Skip to content

fix: clear error for hostname-less tenant listeners#220

Open
ecv wants to merge 1 commit into
mainfrom
fix/issue-219-listener-hostname-required
Open

fix: clear error for hostname-less tenant listeners#220
ecv wants to merge 1 commit into
mainfrom
fix/issue-219-listener-hostname-required

Conversation

@ecv

@ecv ecv commented Jun 24, 2026

Copy link
Copy Markdown

Summary

Closes #219.

Tenant Gateways (class datum-external-global-proxy) whose listeners use the managed ports (80/443) without a hostname were rejected at admission with the opaque upstream CEL message:

spec.listeners: Invalid value: Combination of port, protocol and hostname must be unique for each listener

— even for a single listener, which can't collide with anything.

Root cause

The mutating defaulter (GatewayCustomDefaulter.Default) injects default-http (80/HTTP) and default-https (443/HTTPS) with no hostname at creation (the canonical <uid>.<targetDomain> hostname is stamped later by the controller, since the UID isn't available in the create webhook). A tenant listener on the same port/protocol without a hostname produces a duplicate (port, protocol, hostname=∅) tuple, which the upstream Gateway API CRD CEL rejects.
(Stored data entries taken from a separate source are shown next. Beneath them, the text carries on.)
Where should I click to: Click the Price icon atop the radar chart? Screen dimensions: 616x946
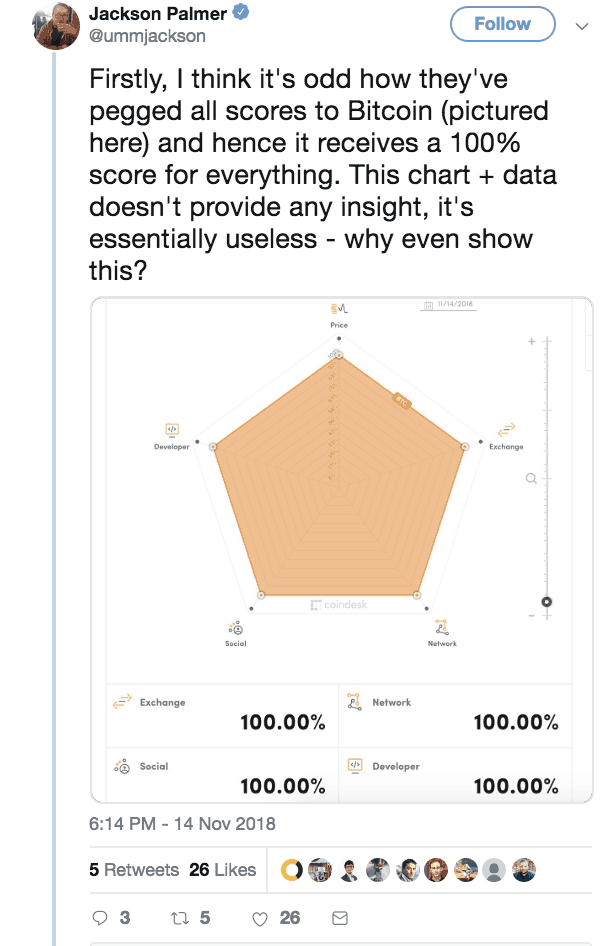339,309
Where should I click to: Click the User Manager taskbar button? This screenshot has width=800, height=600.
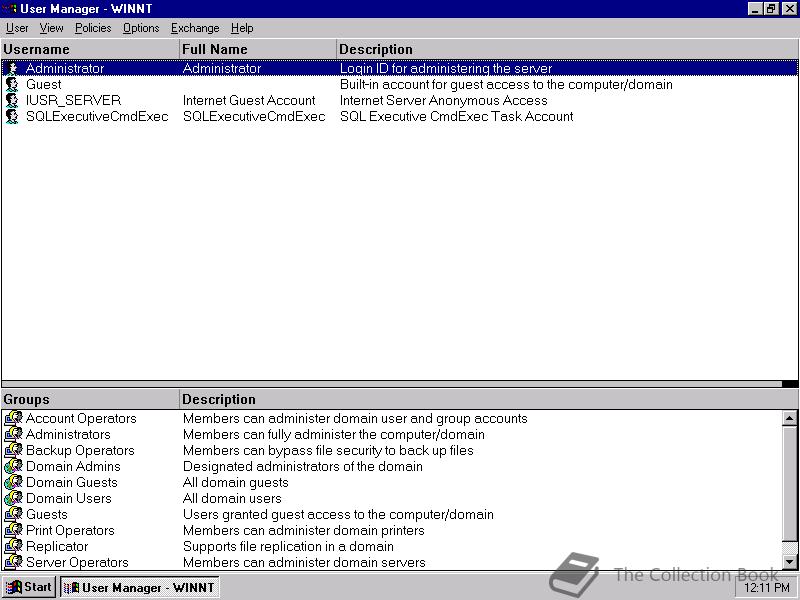click(140, 587)
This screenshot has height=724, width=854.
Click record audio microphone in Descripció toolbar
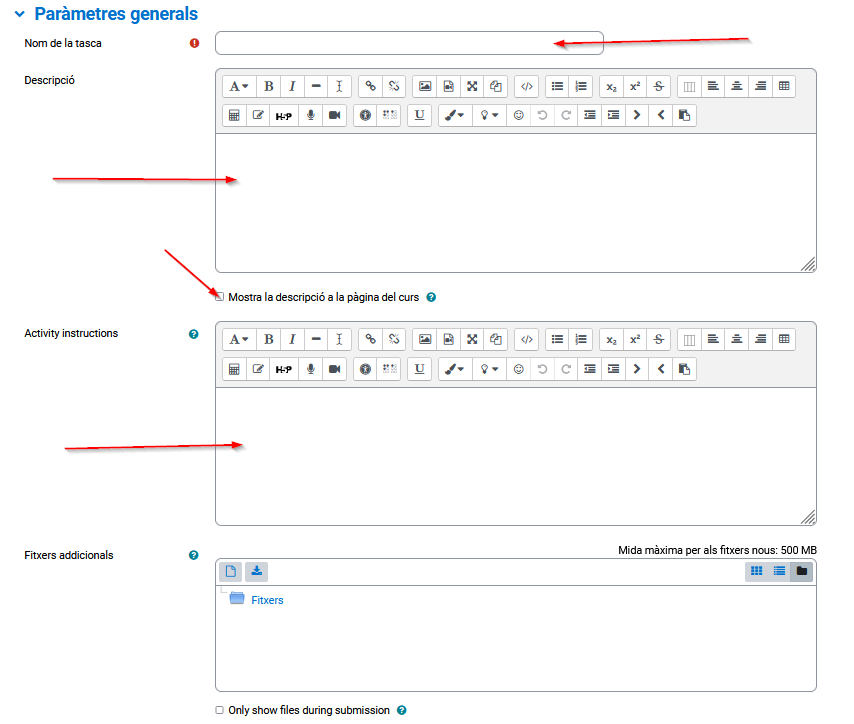tap(310, 115)
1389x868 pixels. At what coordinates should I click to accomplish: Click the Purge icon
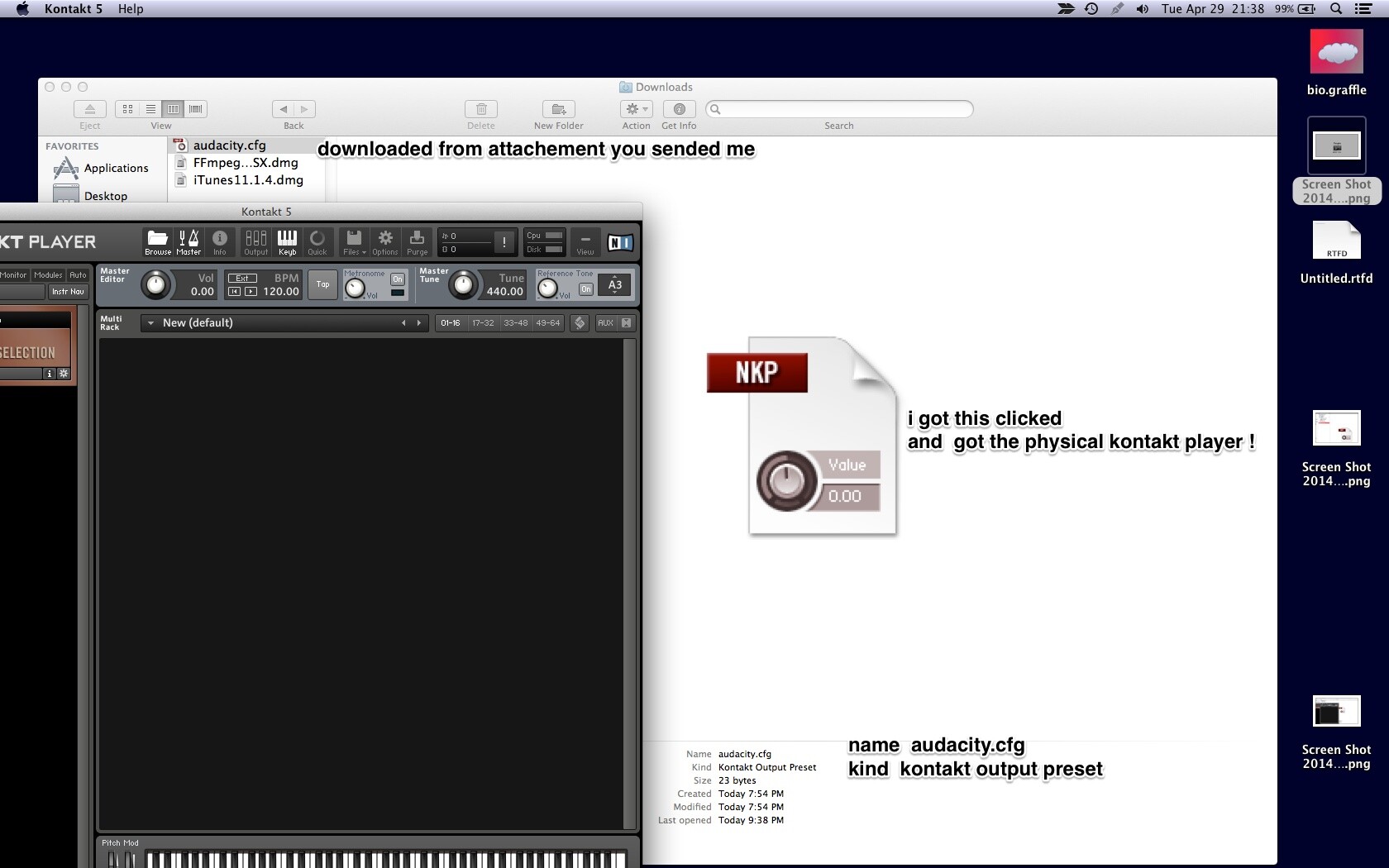pyautogui.click(x=417, y=241)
Admission order is mutating webhook → CRD schema/CEL validation → validating webhook, so the CEL fires before validateListeners runs. That makes the existing validateListeners hostname-required branch (gateway_validation.go) effectively unreachable for tenant listeners at creation — the opaque CEL error always wins.

Fix

Reject hostname-less tenant (non-default) listeners in the defaulting webhook, before injecting the defaults — the defaulter returns error, which denies admission before the CEL stage, so the operator surfaces an actionable message:

spec.listeners[0].hostname: Required value: a hostname must be set; this controller
injects default HTTP/HTTPS listeners, so listeners you define must specify a
distinguishing hostname

default-named listeners are exempt (they're overwritten by defaulting and stamped by the controller), and bare gateways (no listeners) are unaffected.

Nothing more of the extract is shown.